### YOUR OBJECTIVE:
Only the images get left out; everything else in the records is to be transcribed exactly.

· · · · ·

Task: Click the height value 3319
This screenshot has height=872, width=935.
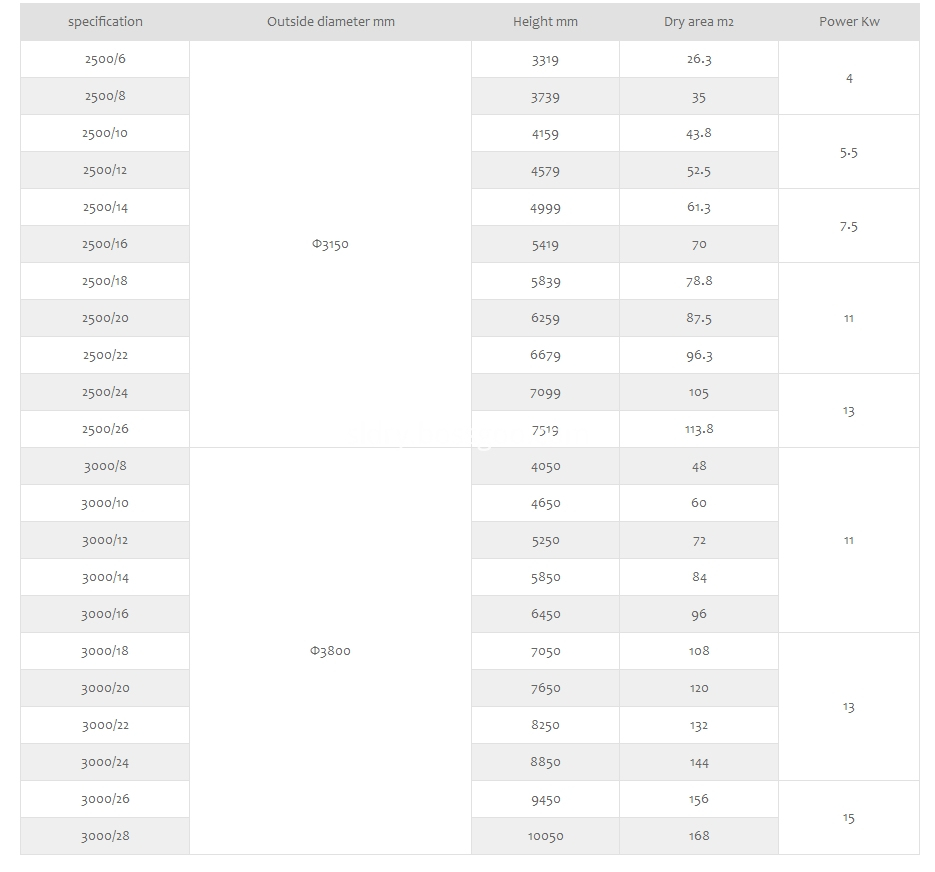Action: [x=545, y=60]
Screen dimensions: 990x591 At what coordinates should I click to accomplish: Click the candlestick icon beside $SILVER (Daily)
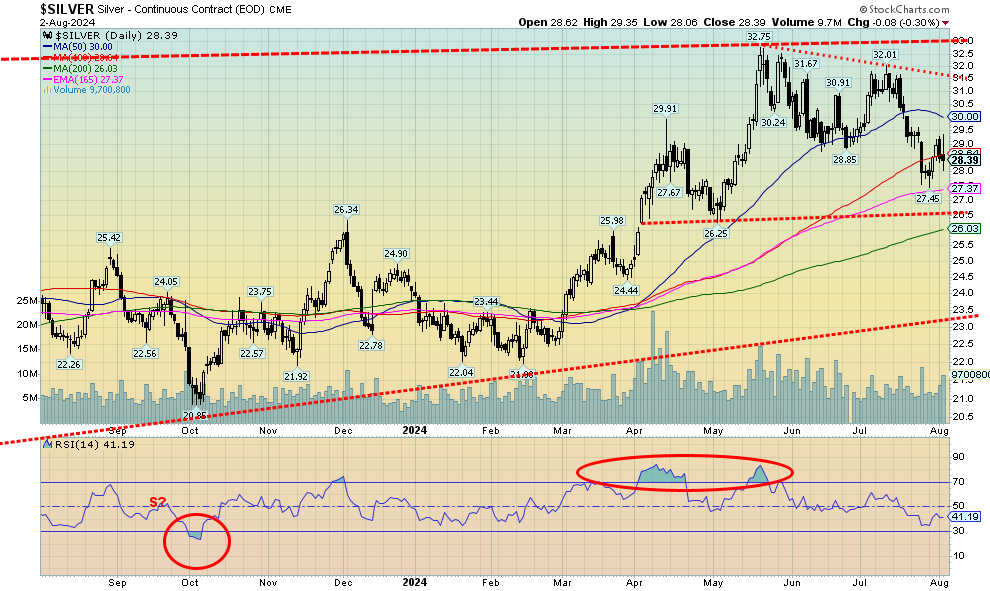tap(46, 36)
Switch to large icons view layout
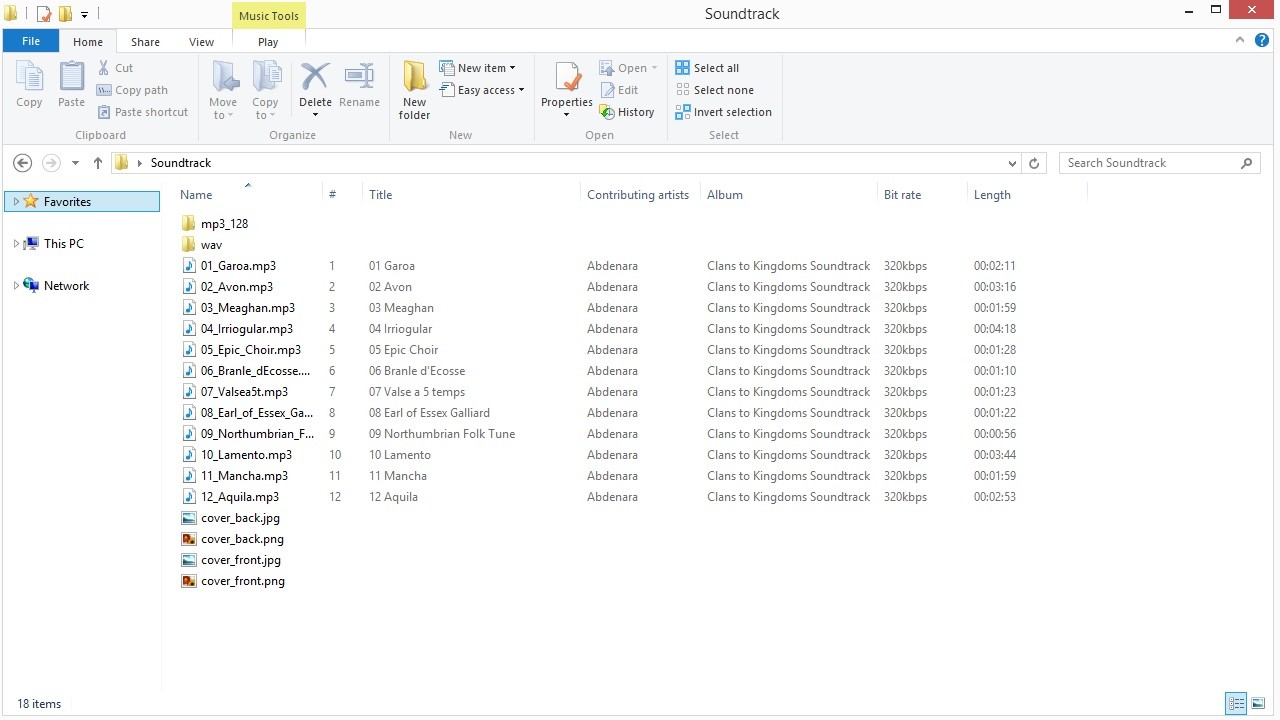 pyautogui.click(x=1258, y=704)
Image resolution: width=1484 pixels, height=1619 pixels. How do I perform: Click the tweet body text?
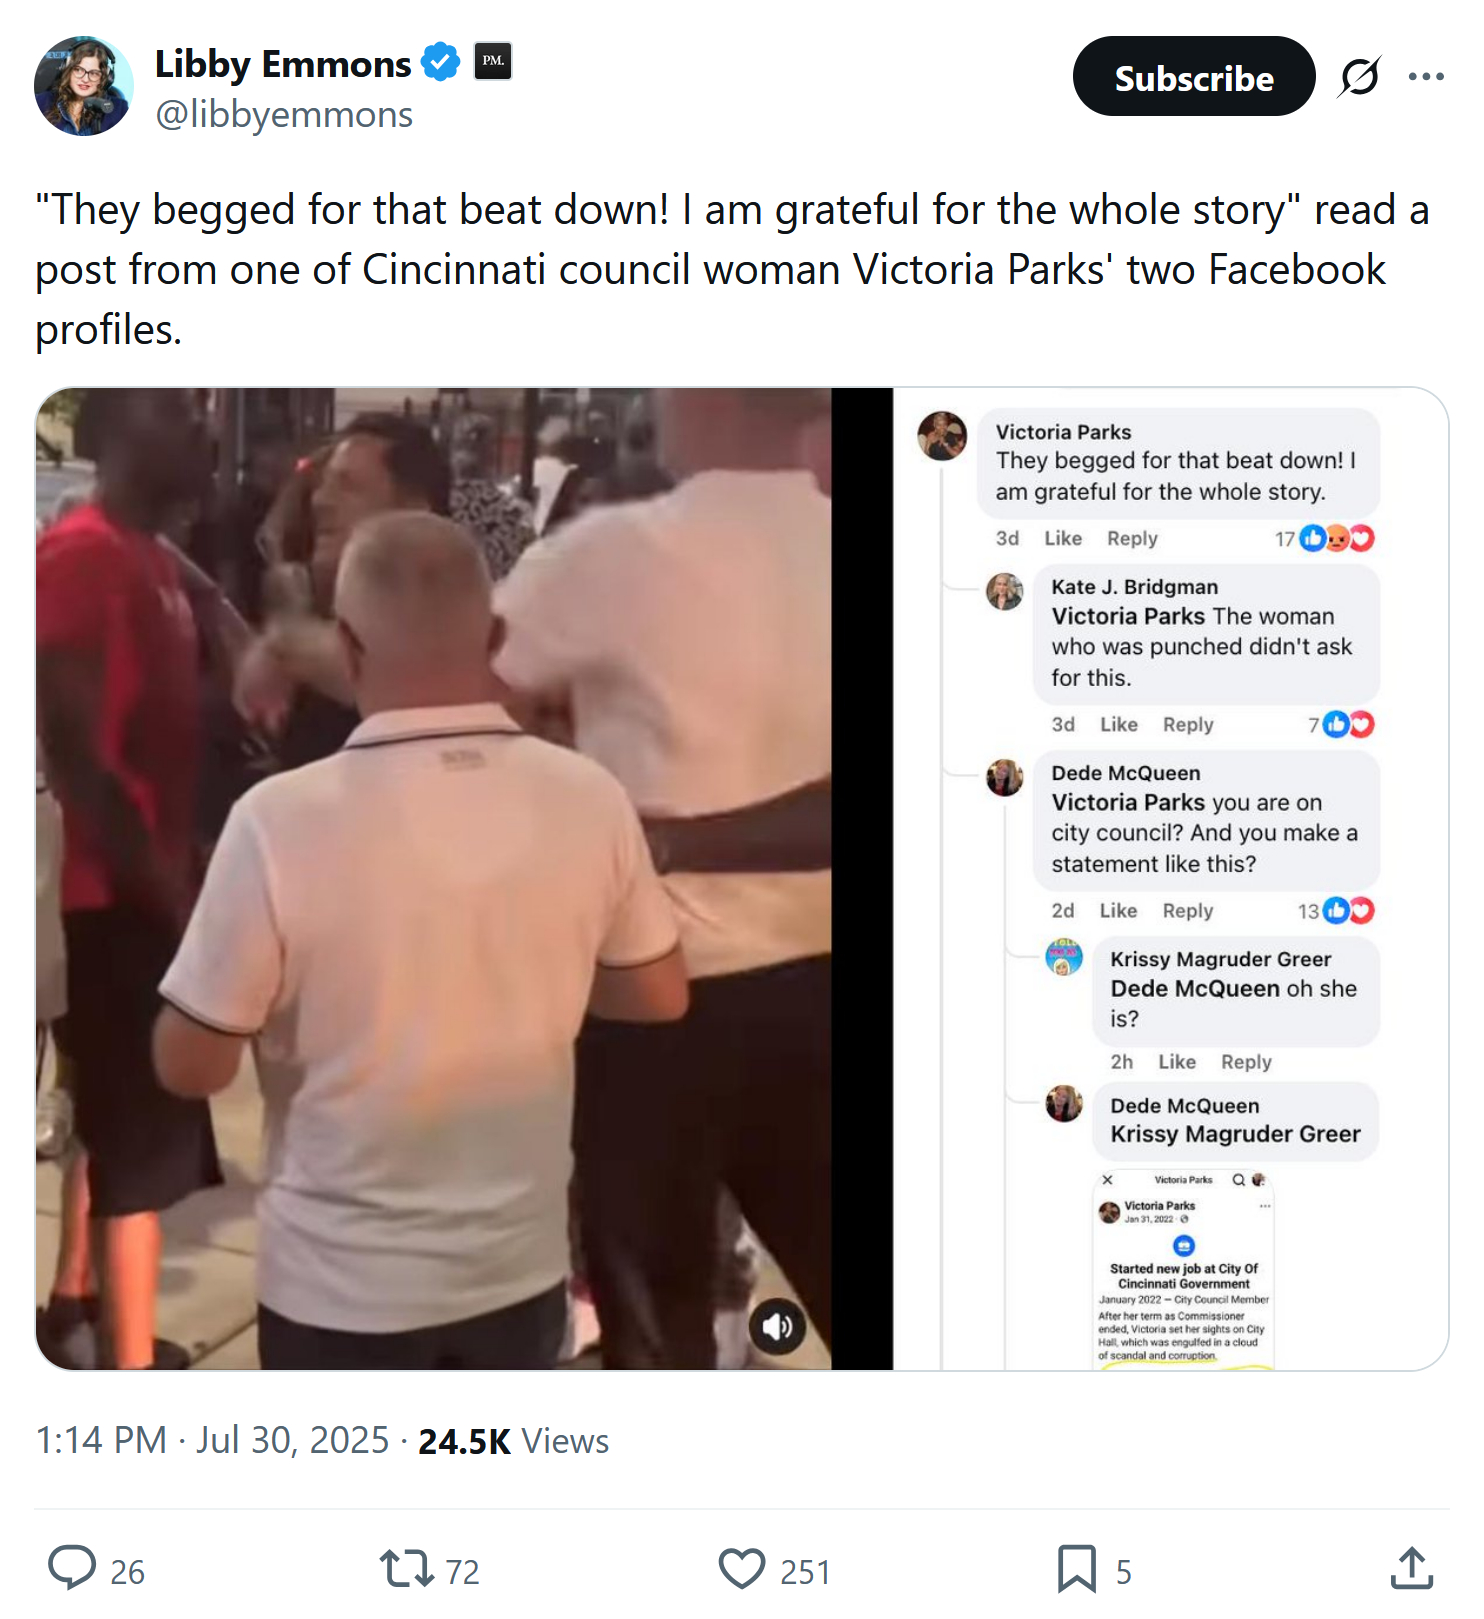(x=732, y=269)
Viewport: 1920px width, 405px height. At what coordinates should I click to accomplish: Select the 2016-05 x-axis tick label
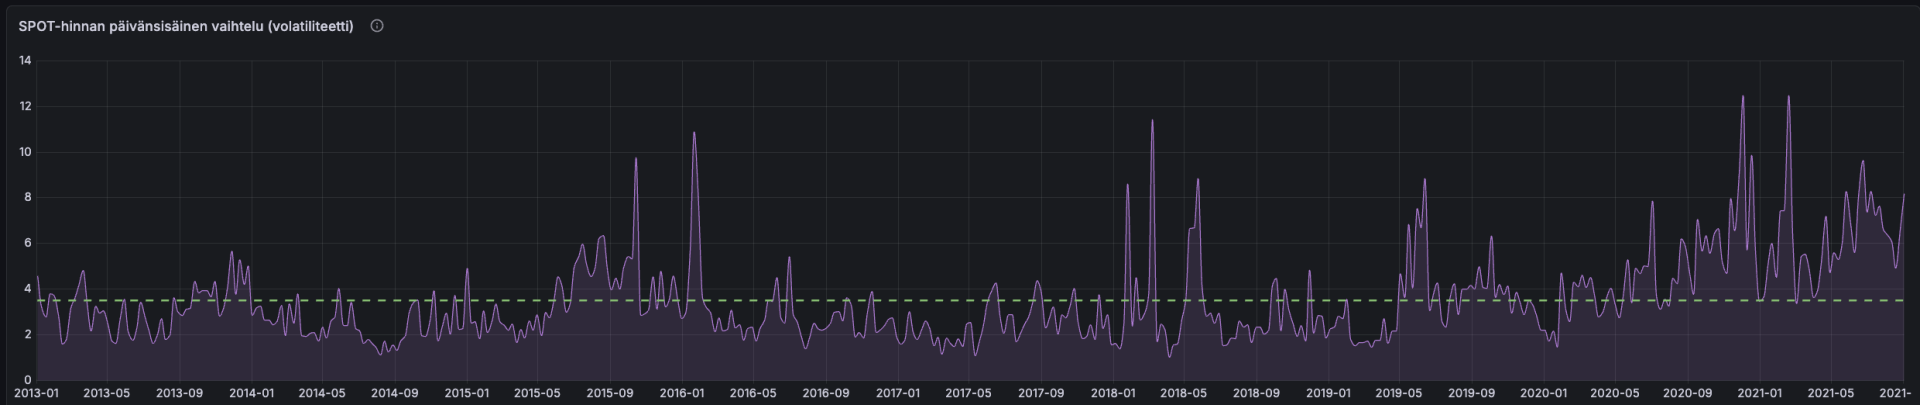[x=753, y=393]
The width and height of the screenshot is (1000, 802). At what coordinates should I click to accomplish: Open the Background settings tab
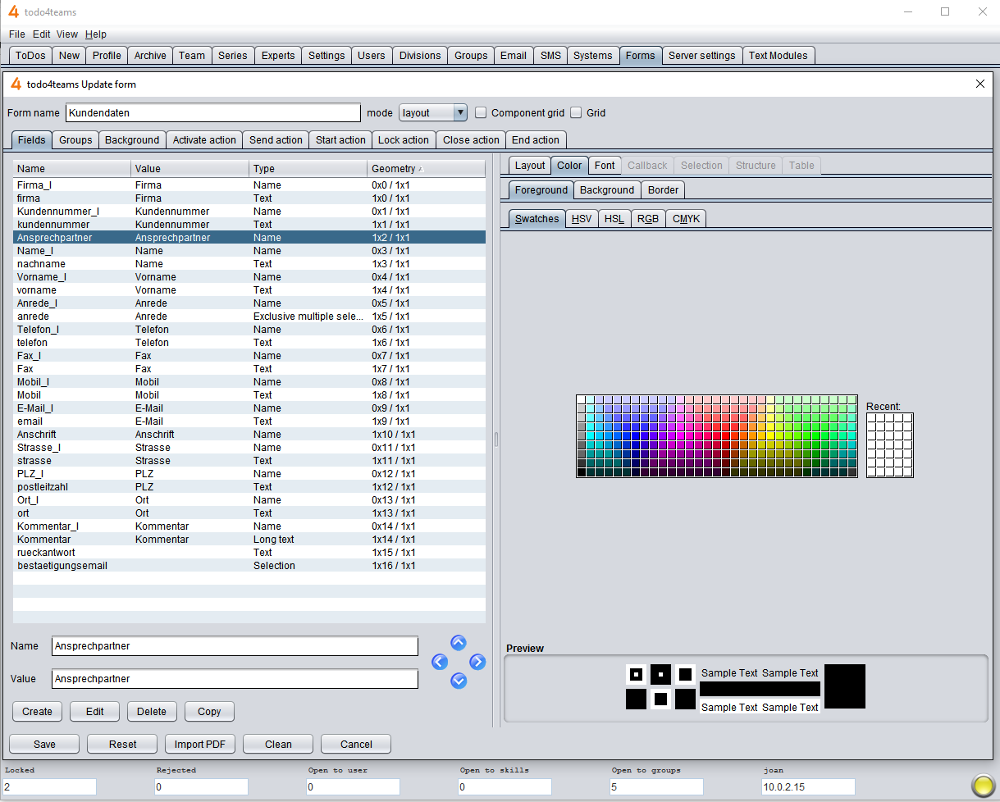(132, 140)
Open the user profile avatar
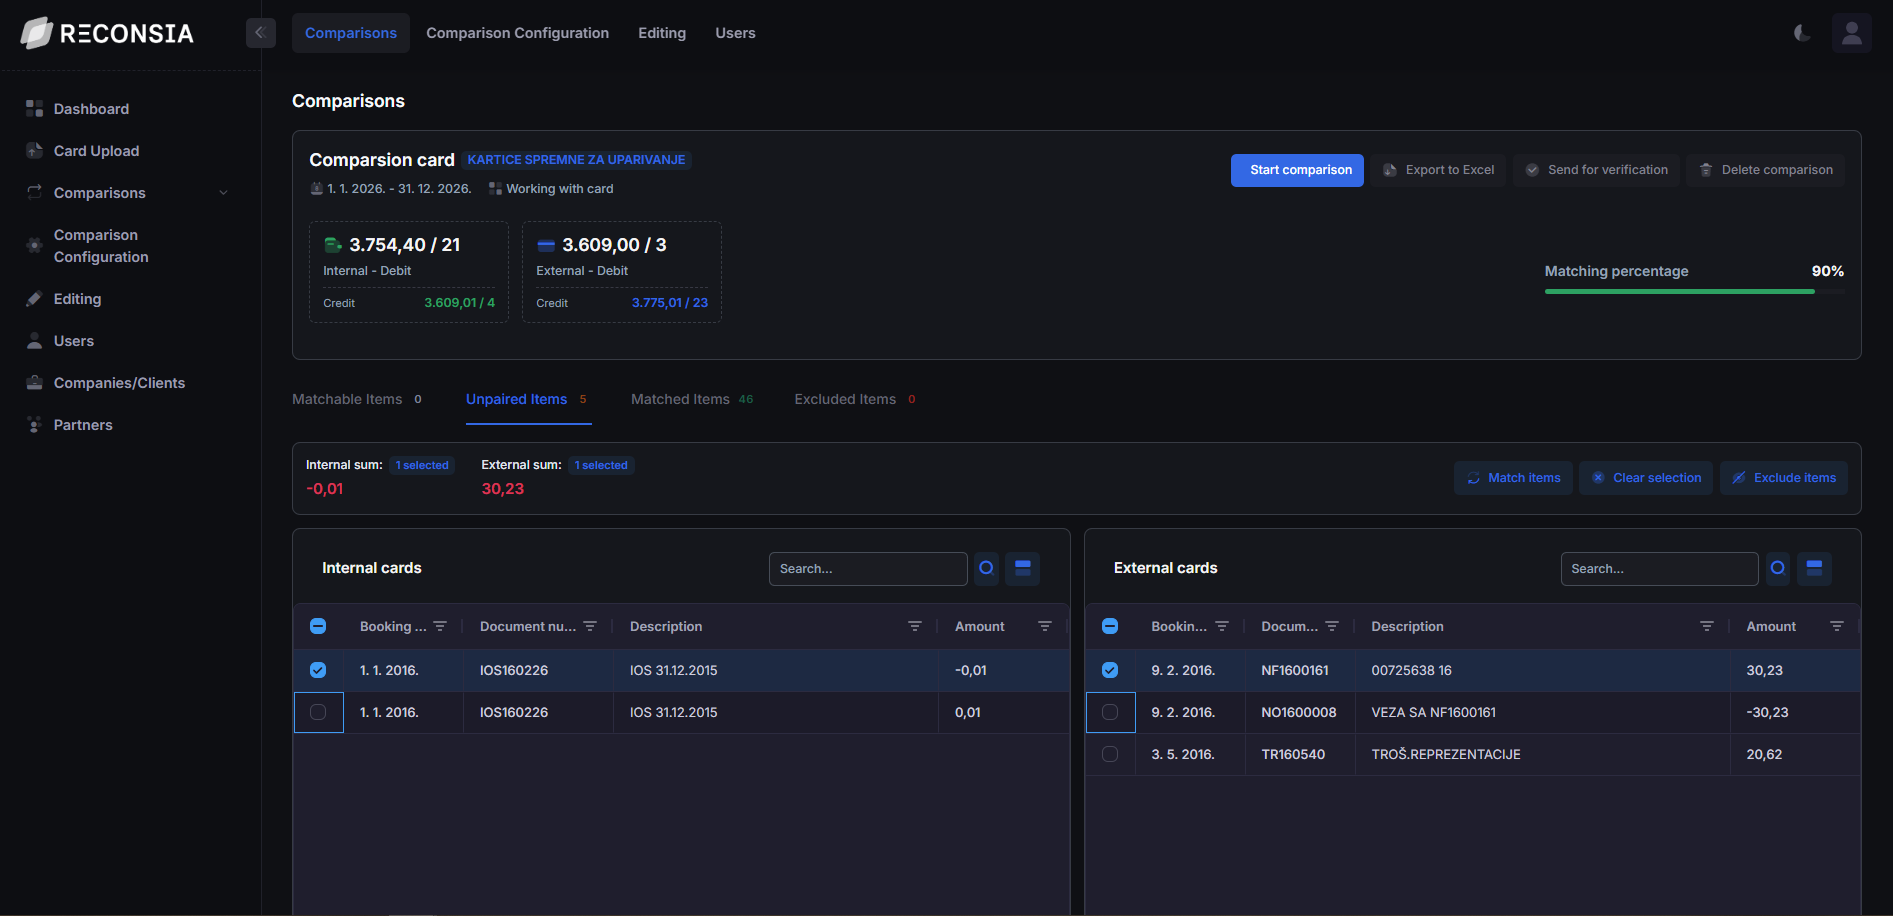Image resolution: width=1893 pixels, height=916 pixels. coord(1851,33)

· · · · ·

### ANSWER SECTION:
Task: Click the height value 3319
This screenshot has height=872, width=935.
Action: [x=545, y=60]
Screen dimensions: 990x591 At what coordinates should I click to accomplish: Click the candlestick icon beside $SILVER (Daily)
tap(46, 36)
Switch to large icons view layout
 pyautogui.click(x=1258, y=704)
Image resolution: width=1484 pixels, height=1619 pixels. How do I perform: Click the tweet body text?
(x=732, y=269)
Viewport: 1920px width, 405px height. At what coordinates should I click to accomplish: Select the 2016-05 x-axis tick label
[x=753, y=393]
The width and height of the screenshot is (1000, 802). At what coordinates should I click to accomplish: Open the Background settings tab
(132, 140)
Open the user profile avatar
Image resolution: width=1893 pixels, height=916 pixels. coord(1851,33)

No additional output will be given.